Luke 7:47 “For this reason I say to you, her sins, which are many, have been forgiven, for she loved much; but he who is forgiven little, loves little
Mary Magdalen was so called either from Magdala near Tiberias, on the west shore of Galilee, or from a Talmudic expression meaning “curling women’s hair,” which refers to an adulteress.
In the New Testament she is mentioned among the women who accompanied Christ and ministered to Him (Luke 8:2-3), where it is also said that seven devils had been cast out of her (Mark 16:9). She is next named as standing at the foot of the cross (Mark 15:40;Matthew 27:56; John 19:25; Luke 23:49). She saw Christ laid in the tomb, and she was the first recorded witness of the Resurrection.
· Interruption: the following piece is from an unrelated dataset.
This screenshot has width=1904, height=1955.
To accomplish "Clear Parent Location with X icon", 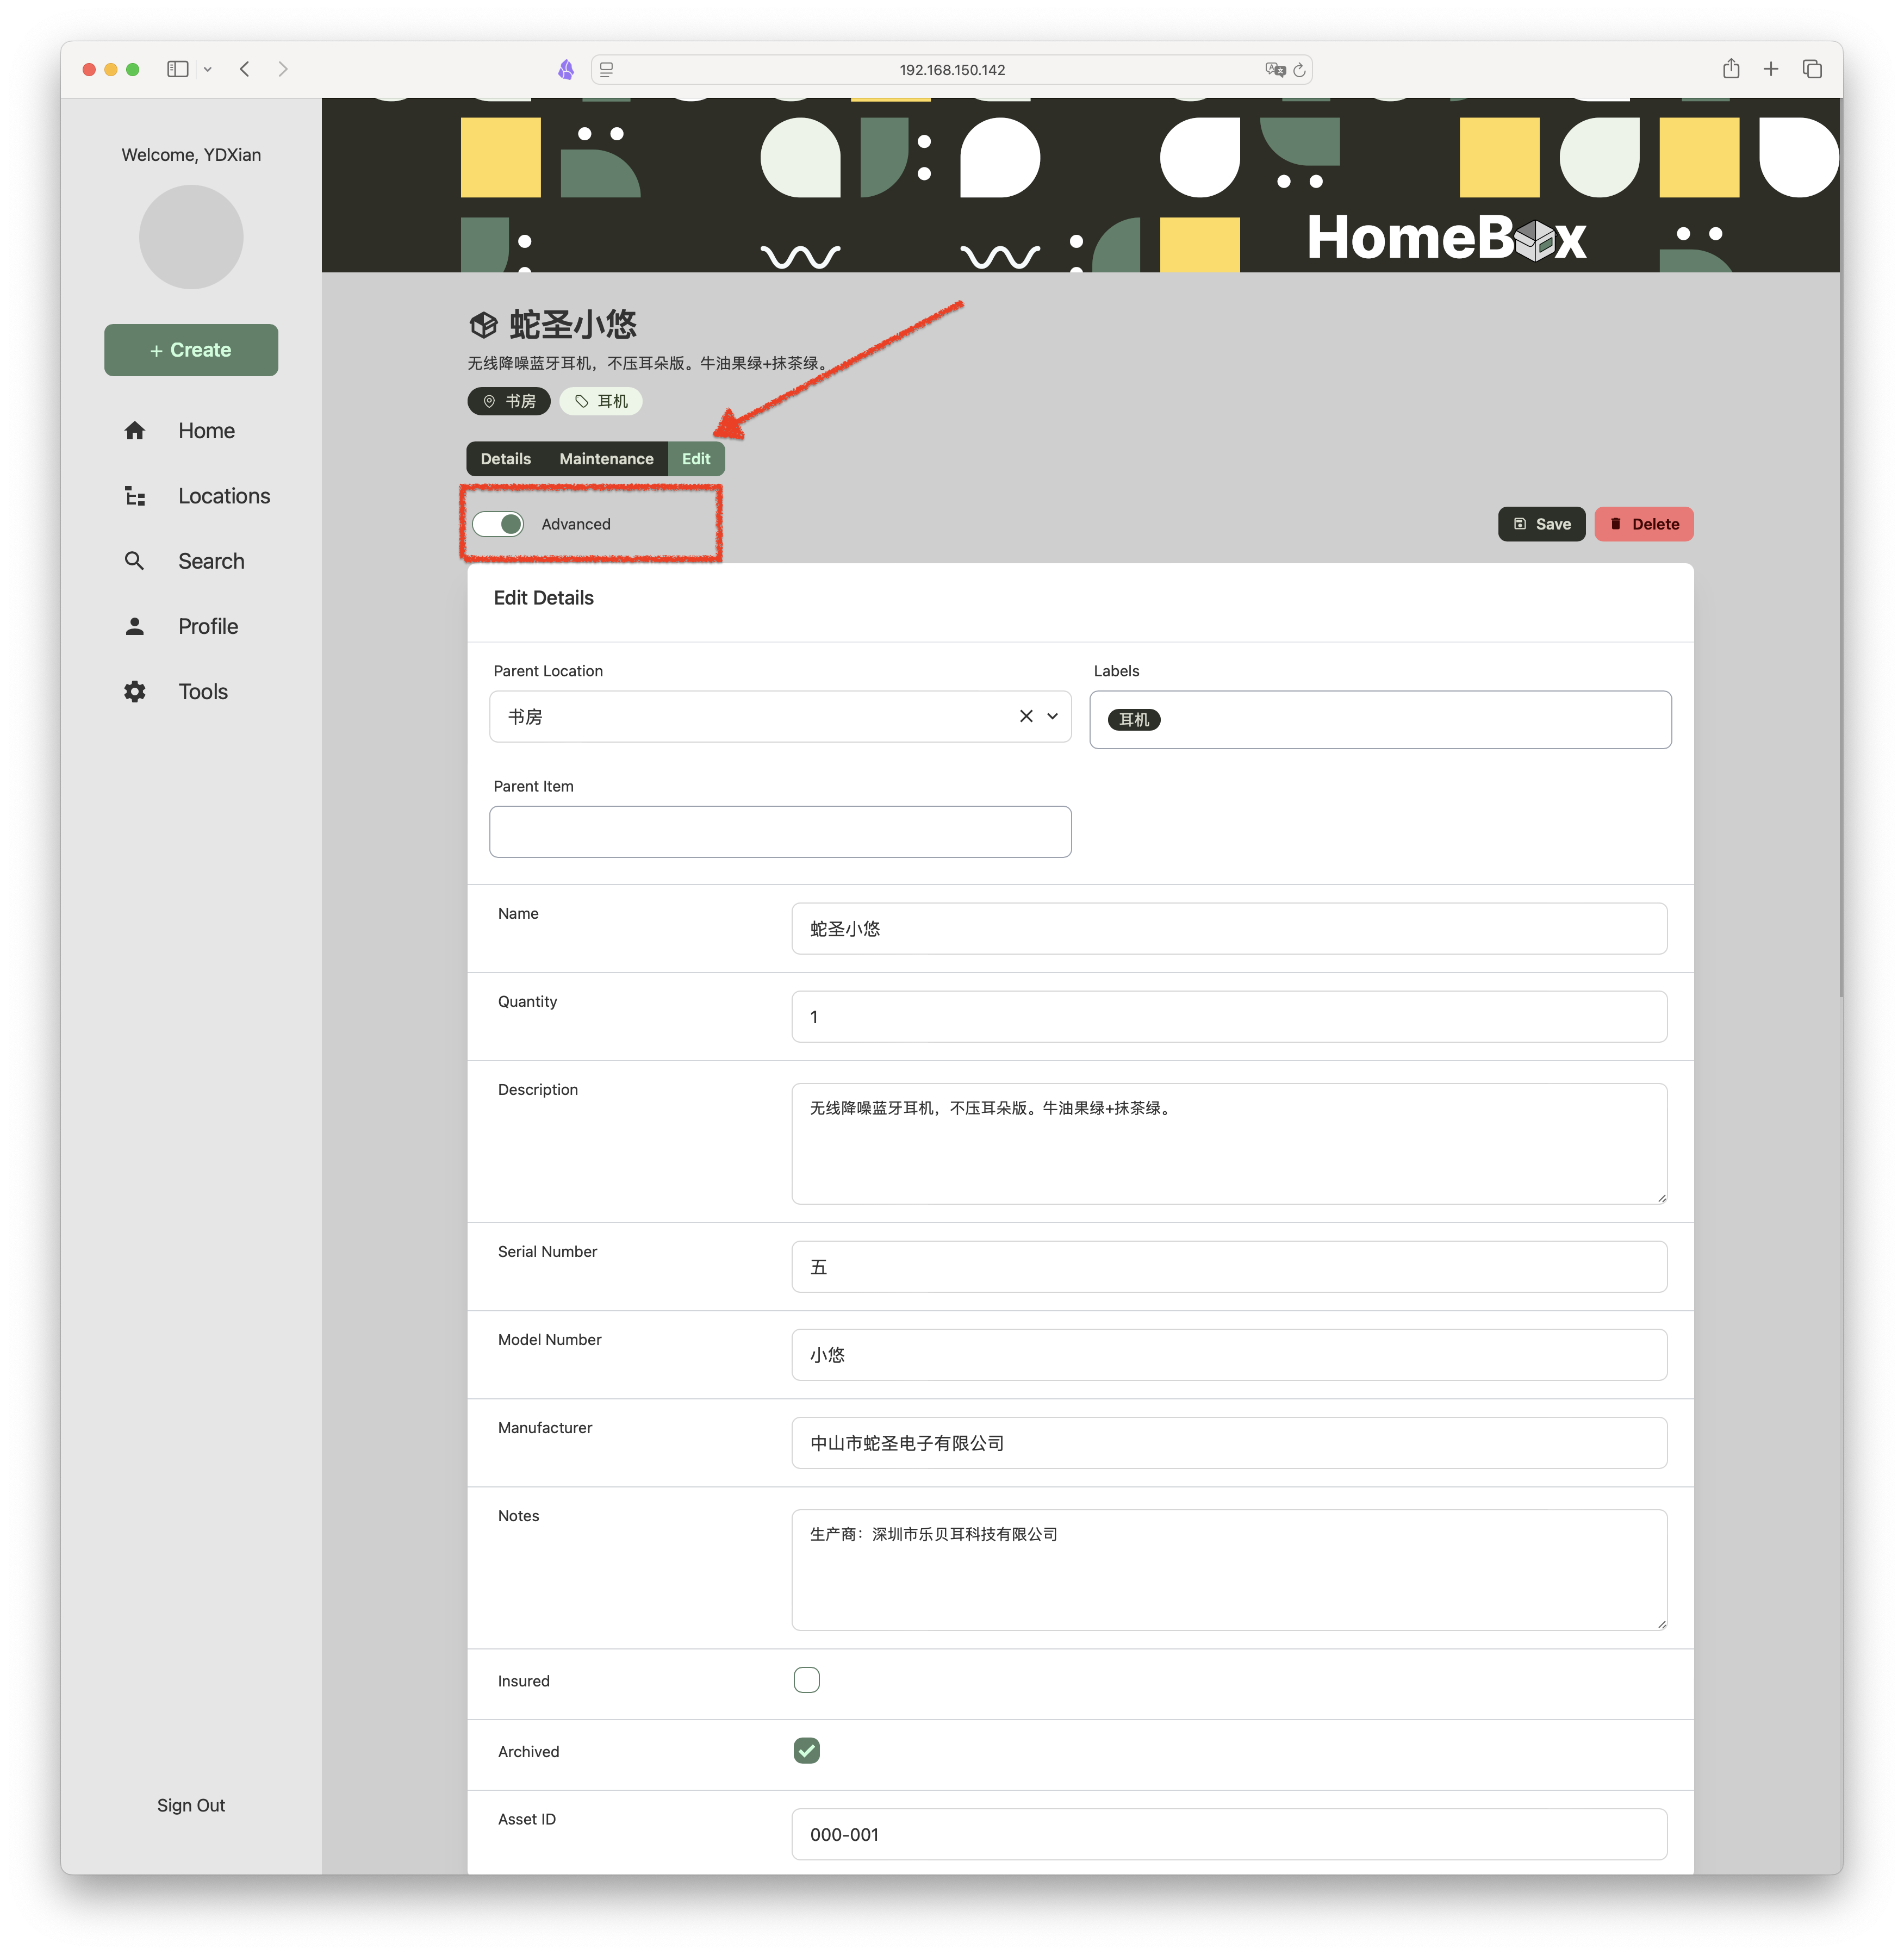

Most of the Latins hold that these three were one and the same.
The “sinner” comes early in the ministry to seek for pardon; she is described immediately afterwards as Mary Magdalen “out of whom seven devils were gone forth”; shortly after, we find her “sitting at the Lord’s feet and hearing His words.”
At a later period Mary and Martha turn to “the Christ, the Son of the Living God”, and He restores to them their brother Lazarus; a short time afterwards they make Him a supper and Mary once more repeats the act she had performed when a penitent.
At the Passion she stands near by; she sees Him laid in the tomb; and she is the first witness of His Resurrection–excepting always His Mother, to whom He must needs have appeared first, though the New Testament is silent on this point. In our view, then, there were two anointings of Christ’s feet–it should surely be no difficulty that St. Matthew and St. Mark speak of His head–the first (Luke 7) took place at a comparatively early date; the second, two days before the last Passover. But it was one and the same woman who performed this pious act on each occasion.